Du bris des choses, pas grand-chose à sauver. Un sentiment d’effritement, peut-être ; — destruction lente, sans flammes sang larmes ni explosion. Pas même le temps qui passe. C’est instantané, tout aussi bien. Le ciel gris s’écarte-t-il au loin ? Je ne sais pas. Je ne vois pas. Le ciel est gris au loin aussi. Or il y a plus loin toujours plus loin encor. Lumière vive, qui ne brille pas. Je ne dirai pas mate, non, mais diffuse. As-tu la sensation de la chose ou tes sensations font-elles la chose ? Un moment qui, malgré le bruit, semble de silence. Le temps, ne serait-ce qu’une poignée d’enfant de secondes, de mesurer toute l’étendue d’une passion pour les questions sans réponses.
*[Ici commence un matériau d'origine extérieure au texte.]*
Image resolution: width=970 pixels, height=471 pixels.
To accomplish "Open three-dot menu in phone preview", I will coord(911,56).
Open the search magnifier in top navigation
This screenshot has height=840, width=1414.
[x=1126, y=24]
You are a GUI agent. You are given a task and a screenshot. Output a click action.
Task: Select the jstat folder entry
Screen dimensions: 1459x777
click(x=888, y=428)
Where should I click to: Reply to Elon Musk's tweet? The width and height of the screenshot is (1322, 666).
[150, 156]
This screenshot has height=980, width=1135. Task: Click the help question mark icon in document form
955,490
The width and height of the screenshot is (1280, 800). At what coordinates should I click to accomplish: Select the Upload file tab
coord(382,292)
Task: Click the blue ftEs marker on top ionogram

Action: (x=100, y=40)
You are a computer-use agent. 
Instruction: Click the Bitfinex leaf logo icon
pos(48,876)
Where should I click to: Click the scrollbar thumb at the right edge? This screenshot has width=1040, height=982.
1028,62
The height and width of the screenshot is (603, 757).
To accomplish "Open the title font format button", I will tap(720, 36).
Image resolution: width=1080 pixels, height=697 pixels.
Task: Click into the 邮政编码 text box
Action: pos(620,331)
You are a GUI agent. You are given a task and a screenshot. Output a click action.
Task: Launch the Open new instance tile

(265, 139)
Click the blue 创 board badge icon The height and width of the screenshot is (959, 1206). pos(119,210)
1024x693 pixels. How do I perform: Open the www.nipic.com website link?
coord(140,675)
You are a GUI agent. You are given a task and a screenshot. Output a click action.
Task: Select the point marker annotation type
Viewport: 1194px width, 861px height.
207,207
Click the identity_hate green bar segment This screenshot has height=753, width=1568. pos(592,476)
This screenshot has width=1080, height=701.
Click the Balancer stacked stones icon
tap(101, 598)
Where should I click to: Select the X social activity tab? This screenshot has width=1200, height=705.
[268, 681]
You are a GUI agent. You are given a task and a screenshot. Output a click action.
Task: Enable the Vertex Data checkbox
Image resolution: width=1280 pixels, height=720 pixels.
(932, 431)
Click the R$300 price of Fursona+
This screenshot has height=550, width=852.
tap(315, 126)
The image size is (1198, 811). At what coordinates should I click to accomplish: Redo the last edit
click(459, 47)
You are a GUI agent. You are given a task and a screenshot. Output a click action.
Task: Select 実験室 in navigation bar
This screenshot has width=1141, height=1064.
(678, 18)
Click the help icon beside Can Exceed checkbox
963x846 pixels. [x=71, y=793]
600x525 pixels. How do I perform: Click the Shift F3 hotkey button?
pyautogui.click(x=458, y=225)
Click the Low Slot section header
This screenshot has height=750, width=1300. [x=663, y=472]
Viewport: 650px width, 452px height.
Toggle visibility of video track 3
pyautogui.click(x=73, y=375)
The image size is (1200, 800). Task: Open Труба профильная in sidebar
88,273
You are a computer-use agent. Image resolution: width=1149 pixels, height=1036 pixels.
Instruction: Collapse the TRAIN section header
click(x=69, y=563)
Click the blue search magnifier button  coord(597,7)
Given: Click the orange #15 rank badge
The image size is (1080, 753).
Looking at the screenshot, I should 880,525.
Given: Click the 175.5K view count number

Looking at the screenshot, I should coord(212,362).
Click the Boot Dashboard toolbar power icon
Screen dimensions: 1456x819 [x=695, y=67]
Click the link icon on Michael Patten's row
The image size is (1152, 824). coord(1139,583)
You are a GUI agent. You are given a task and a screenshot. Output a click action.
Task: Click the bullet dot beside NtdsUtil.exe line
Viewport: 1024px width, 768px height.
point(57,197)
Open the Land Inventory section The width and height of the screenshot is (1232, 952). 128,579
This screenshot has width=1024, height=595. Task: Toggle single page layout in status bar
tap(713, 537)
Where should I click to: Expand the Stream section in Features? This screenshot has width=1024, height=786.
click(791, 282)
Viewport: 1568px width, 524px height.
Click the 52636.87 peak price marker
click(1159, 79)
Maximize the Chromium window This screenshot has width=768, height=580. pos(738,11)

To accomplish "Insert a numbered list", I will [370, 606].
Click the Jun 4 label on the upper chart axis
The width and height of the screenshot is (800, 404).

Avant, quand nous rentrions à Paris, à la fin de l’été, aller manger dans un restaurant japonais était la première chose que nous faisions, Nelly et moi. Que vient-il faire, ici, ce souvenir ? Il est là, c’est tout. Comme le reste. Comme un bateau entre au port, énorme animal blanc, qui écrase l’espace avant de disparaître derrière la presqu’île. Du bris des choses, sauver toutes celles qui peuvent l’être.